MOODY'S ABCP RATING ACTIONS FOR THE SEVEN-DAY PERIOD ENDED NOVEMBER 21, 2005

23 Nov 2005
MOODY'S ABCP RATING ACTIONS FOR THE SEVEN-DAY PERIOD ENDED NOVEMBER 21, 2005

New York, November 23, 2005 -- MOODY'S RATED THE FOLLOWING ABCP PROGRAMS PRIME-1 DURING THE PERIOD NOVEMBER 15, 2005 THROUGH NOVEMBER 21, 2005:

MOODY'S ASSIGNS PRIME-1 RATING TO KKR FINANCIAL CORP.'S KKR PACIFIC FUNDING TRUST SECURED LIQUIDITY NOTE PROGRAM

Moody's has assigned a Prime-1 rating to the secured liquidity notes ("SLNs") issued by KKR Pacific Funding Trust ("KKR PF"). KKR PF is a newly established, partially supported, multiseller ABCP program sponsored by KKR Financial Corp. (KKR, unrated). KKR PF will issue SLNs and use the proceeds to invest in repurchase agreements collateralized by Agency-backed and Aaa-rated private-label adjustable rate mortgage securities ("ARMS"). KKR Financial Advisors III will act as program administrator. Deutsche Bank Trust Company Americas ("DBTCA", rated A1/Prime-1/C) will act as sub-administrator, collateral agent and issuing and paying agent.
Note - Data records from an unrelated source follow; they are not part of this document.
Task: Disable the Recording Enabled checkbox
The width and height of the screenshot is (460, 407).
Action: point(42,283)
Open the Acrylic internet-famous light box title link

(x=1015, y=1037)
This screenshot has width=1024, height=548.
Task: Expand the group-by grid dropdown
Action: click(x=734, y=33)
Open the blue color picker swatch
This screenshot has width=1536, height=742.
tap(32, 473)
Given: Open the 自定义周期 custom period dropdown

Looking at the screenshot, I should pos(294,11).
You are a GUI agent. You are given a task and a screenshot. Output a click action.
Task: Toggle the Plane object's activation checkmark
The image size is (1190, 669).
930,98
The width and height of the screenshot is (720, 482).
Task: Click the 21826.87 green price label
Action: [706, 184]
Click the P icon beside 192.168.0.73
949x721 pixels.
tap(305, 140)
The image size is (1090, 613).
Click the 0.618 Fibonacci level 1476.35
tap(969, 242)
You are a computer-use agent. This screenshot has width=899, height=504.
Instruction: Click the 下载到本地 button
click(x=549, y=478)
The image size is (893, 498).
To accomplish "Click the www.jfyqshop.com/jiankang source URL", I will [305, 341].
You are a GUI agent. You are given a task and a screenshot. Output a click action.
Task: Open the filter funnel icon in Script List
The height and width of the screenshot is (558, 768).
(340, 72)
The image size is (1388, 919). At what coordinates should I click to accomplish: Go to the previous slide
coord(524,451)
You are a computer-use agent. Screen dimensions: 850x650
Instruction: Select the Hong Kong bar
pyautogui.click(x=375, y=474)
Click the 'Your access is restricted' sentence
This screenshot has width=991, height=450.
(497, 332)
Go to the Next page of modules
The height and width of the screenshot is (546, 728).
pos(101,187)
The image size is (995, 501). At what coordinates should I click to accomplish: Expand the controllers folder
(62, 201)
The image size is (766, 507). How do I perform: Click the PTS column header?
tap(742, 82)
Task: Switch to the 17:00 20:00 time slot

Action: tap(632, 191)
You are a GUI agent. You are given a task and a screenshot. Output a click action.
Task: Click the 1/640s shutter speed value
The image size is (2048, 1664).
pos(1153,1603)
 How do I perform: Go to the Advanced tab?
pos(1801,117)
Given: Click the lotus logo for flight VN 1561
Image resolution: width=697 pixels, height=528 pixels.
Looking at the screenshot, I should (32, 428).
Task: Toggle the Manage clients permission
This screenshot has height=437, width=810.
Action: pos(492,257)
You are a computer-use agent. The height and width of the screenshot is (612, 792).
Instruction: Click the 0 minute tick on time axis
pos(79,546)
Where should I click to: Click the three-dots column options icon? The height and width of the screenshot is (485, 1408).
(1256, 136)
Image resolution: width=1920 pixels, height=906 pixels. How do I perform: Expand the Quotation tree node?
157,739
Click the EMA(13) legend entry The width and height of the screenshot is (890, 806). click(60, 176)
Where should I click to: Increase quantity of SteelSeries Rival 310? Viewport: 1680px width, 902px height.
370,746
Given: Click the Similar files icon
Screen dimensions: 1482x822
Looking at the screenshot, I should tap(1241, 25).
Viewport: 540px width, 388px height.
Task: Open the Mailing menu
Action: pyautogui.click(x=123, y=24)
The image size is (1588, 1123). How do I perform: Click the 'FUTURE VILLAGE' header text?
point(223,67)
KKR PF is authorized to issue up to $5 billion of extendible ABCP.

Under the structure of the program, KKR Financial Corp. will either sell the collateral to KKR Pacific Funding Depositor Corporation ("KKR Depositor") and this entity will enter into repurchase agreements with the conduit, or, alternatively, KKR Financial Corp. will enter into repurchase agreements with the conduit directly. Under the terms of the repurchase agreements, the collateral posted under the repurchase agreement must equal the amount of funds provided by KKR PF plus an additional amount to provide credit enhancement at levels reviewed by Moody's that are deemed consistent with the Prime-1 rating. The collateral will consist of adjustable rate mortgage securities (with an initial fixed rate period of up to 72 months) either guaranteed by FNMA, GNMA or FHLMC, or rated Aaa or the equivalent by one or more rating agency. The repurchase price will be calculated to cover the face value of the maturing extendible commercial notes issued to fund the collateral plus program fees and expenses. The repurchase date will match the expected maturity of the SLNs.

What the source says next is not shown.